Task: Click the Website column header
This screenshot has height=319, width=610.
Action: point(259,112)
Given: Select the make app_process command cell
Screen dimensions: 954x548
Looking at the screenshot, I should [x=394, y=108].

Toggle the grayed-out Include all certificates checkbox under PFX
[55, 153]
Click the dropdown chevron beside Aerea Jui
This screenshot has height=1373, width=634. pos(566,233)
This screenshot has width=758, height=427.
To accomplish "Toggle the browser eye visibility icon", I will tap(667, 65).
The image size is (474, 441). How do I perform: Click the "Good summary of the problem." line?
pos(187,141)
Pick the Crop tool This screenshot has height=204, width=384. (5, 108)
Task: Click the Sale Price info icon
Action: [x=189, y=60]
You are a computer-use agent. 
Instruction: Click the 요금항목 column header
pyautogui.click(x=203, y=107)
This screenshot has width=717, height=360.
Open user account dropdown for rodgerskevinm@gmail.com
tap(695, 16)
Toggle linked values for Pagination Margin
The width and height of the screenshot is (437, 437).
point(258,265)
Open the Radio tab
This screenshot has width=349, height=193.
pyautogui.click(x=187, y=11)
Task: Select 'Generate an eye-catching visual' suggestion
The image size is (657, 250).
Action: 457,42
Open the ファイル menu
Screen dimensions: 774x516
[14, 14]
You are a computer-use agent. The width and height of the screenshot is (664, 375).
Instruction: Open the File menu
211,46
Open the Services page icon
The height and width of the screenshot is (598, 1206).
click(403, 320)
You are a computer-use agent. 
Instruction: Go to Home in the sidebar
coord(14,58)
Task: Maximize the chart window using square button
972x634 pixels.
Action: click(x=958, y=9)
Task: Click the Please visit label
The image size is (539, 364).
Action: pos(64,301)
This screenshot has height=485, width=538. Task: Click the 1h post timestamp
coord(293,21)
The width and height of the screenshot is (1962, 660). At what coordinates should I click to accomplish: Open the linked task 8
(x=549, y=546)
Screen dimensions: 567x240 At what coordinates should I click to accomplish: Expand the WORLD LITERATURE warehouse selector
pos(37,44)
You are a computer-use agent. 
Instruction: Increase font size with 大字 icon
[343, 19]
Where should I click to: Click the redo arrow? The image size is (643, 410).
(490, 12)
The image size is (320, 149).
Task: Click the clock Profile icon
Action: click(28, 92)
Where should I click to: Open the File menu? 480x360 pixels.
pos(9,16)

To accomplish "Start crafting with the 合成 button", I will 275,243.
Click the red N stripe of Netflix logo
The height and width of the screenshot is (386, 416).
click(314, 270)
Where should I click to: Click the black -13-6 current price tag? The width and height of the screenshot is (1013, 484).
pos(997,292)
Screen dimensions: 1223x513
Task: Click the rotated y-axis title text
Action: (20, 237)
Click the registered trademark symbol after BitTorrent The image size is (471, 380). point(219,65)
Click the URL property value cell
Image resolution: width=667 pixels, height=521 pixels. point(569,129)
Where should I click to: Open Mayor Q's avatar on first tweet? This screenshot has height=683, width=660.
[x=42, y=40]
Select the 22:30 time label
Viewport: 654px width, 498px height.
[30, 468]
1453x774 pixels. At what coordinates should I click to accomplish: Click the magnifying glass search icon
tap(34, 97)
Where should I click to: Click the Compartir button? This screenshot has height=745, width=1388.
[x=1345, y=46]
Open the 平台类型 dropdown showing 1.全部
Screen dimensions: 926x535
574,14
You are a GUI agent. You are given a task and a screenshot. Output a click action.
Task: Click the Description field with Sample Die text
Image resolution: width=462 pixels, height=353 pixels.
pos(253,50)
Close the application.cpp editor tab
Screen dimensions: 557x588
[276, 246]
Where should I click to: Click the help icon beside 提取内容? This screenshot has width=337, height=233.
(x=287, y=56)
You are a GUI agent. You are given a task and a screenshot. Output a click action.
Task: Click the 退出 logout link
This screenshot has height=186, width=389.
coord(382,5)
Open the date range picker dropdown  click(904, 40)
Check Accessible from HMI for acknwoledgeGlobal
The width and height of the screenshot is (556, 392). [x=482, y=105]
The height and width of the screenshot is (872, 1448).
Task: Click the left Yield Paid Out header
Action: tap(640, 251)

——————————

▶ _WHAT YOU SHOULD DO_: Could you reproduce the data above exactly as given?

▶ _ANSWER TO THE PROBLEM_:
Task: Click the Website column header
This screenshot has height=319, width=610.
Action: point(259,112)
Given: Select the make app_process command cell
Screen dimensions: 954x548
Looking at the screenshot, I should [x=394, y=108].

Toggle the grayed-out Include all certificates checkbox under PFX
[55, 153]
Click the dropdown chevron beside Aerea Jui
This screenshot has height=1373, width=634. pos(566,233)
This screenshot has width=758, height=427.
To accomplish "Toggle the browser eye visibility icon", I will tap(667, 65).
The image size is (474, 441). How do I perform: Click the "Good summary of the problem." line?
pos(187,141)
Pick the Crop tool This screenshot has height=204, width=384. (5, 108)
Task: Click the Sale Price info icon
Action: [x=189, y=60]
You are a computer-use agent. 
Instruction: Click the 요금항목 column header
pyautogui.click(x=203, y=107)
This screenshot has width=717, height=360.
Open user account dropdown for rodgerskevinm@gmail.com
tap(695, 16)
Toggle linked values for Pagination Margin
The width and height of the screenshot is (437, 437).
point(258,265)
Open the Radio tab
This screenshot has width=349, height=193.
pyautogui.click(x=187, y=11)
Task: Select 'Generate an eye-catching visual' suggestion
The image size is (657, 250).
Action: 457,42
Open the ファイル menu
Screen dimensions: 774x516
[14, 14]
You are a computer-use agent. The width and height of the screenshot is (664, 375).
Instruction: Open the File menu
211,46
Open the Services page icon
The height and width of the screenshot is (598, 1206).
click(403, 320)
You are a computer-use agent. 
Instruction: Go to Home in the sidebar
coord(14,58)
Task: Maximize the chart window using square button
972x634 pixels.
Action: click(x=958, y=9)
Task: Click the Please visit label
The image size is (539, 364).
Action: pos(64,301)
This screenshot has height=485, width=538. Task: Click the 1h post timestamp
coord(293,21)
The width and height of the screenshot is (1962, 660). At what coordinates should I click to accomplish: Open the linked task 8
(x=549, y=546)
Screen dimensions: 567x240 At what coordinates should I click to accomplish: Expand the WORLD LITERATURE warehouse selector
pos(37,44)
You are a computer-use agent. 
Instruction: Increase font size with 大字 icon
[343, 19]
Where should I click to: Click the redo arrow? The image size is (643, 410).
(490, 12)
The image size is (320, 149).
Task: Click the clock Profile icon
Action: click(28, 92)
Where should I click to: Open the File menu? 480x360 pixels.
pos(9,16)

To accomplish "Start crafting with the 合成 button", I will 275,243.
Click the red N stripe of Netflix logo
The height and width of the screenshot is (386, 416).
click(314, 270)
Where should I click to: Click the black -13-6 current price tag? The width and height of the screenshot is (1013, 484).
pos(997,292)
Screen dimensions: 1223x513
Task: Click the rotated y-axis title text
Action: (20, 237)
Click the registered trademark symbol after BitTorrent The image size is (471, 380). point(219,65)
Click the URL property value cell
Image resolution: width=667 pixels, height=521 pixels. point(569,129)
Where should I click to: Open Mayor Q's avatar on first tweet? This screenshot has height=683, width=660.
[x=42, y=40]
Select the 22:30 time label
Viewport: 654px width, 498px height.
[30, 468]
1453x774 pixels. At what coordinates should I click to accomplish: Click the magnifying glass search icon
tap(34, 97)
Where should I click to: Click the Compartir button? This screenshot has height=745, width=1388.
[x=1345, y=46]
Open the 平台类型 dropdown showing 1.全部
Screen dimensions: 926x535
574,14
You are a GUI agent. You are given a task and a screenshot. Output a click action.
Task: Click the Description field with Sample Die text
Image resolution: width=462 pixels, height=353 pixels.
pos(253,50)
Close the application.cpp editor tab
Screen dimensions: 557x588
[276, 246]
Where should I click to: Click the help icon beside 提取内容? This screenshot has width=337, height=233.
(x=287, y=56)
You are a GUI agent. You are given a task and a screenshot. Output a click action.
Task: Click the 退出 logout link
This screenshot has height=186, width=389.
coord(382,5)
Open the date range picker dropdown  click(904, 40)
Check Accessible from HMI for acknwoledgeGlobal
The width and height of the screenshot is (556, 392). [x=482, y=105]
The height and width of the screenshot is (872, 1448).
Task: Click the left Yield Paid Out header
Action: tap(640, 251)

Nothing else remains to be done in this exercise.